EXERCISE PASSAGE:
Frank Folke Furstenberg Jr. (born 1940) is the Zellerbach Family Professor of Sociology, Emeritus, at the University of Pennsylvania. His research focuses on the family in the context of disadvantaged urban neighborhoods and adolescent sexual behavior. Furstenberg has written extensively on social change, transition to adulthood, divorce, remarriage and intergenerational relations. Furstenberg is an elected member of the National Academy of Medicine, American Academy of Arts and Sciences, and American Academy of Political and Social Science.

Early life and education 
Frank Furstenberg was born in Baltimore, Maryland, into an established Jewish family.  His father, Frank Furstenberg, Sr., was a prominent physician and advocate for national health care and his mother, Edith Hollander Furstenberg was a social worker and family matriarch. His siblings include the late founding owner of Politics and Prose, Carla Furstenberg Cohen, the master baker, Mark Furstenberg, Michael Furstenberg, Anne Furstenberg and Ellen Furstenberg.

GIVEN MATERIAL:
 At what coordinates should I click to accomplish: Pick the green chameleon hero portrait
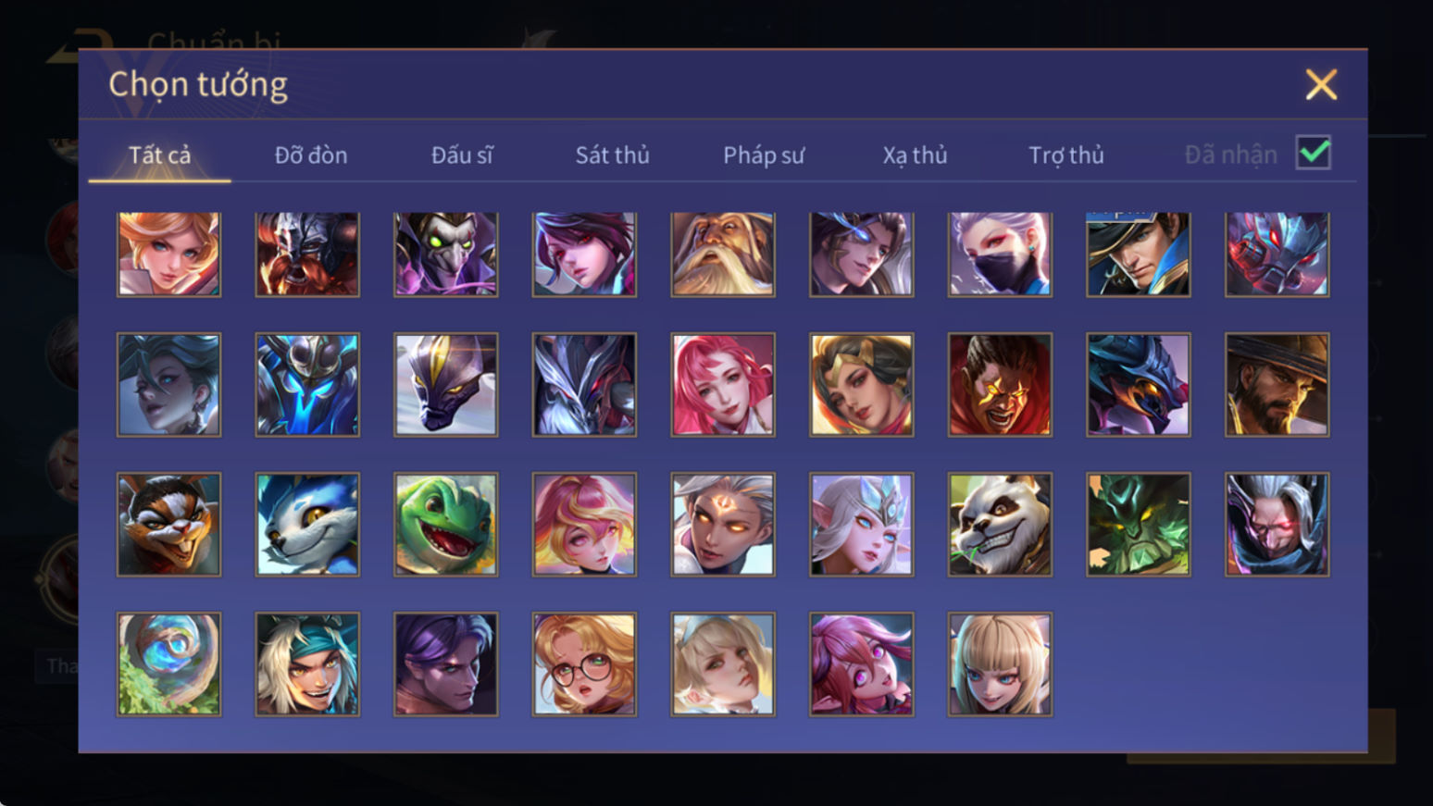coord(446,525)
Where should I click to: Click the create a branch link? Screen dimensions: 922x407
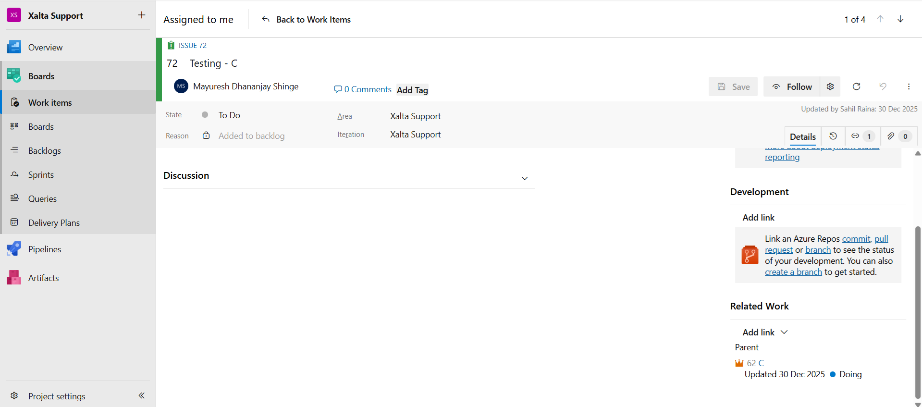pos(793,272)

YOUR INSTRUCTIONS: Rewrite the text about Frank Furstenberg Jr. between "Early life and" and "and Ellen Furstenberg.", inclusive, putting "Annapolis" in place of "Baltimore".

OUTPUT OF THE TASK:
Early life and education 
Frank Furstenberg was born in Annapolis, Maryland, into an established Jewish family.  His father, Frank Furstenberg, Sr., was a prominent physician and advocate for national health care and his mother, Edith Hollander Furstenberg was a social worker and family matriarch. His siblings include the late founding owner of Politics and Prose, Carla Furstenberg Cohen, the master baker, Mark Furstenberg, Michael Furstenberg, Anne Furstenberg and Ellen Furstenberg.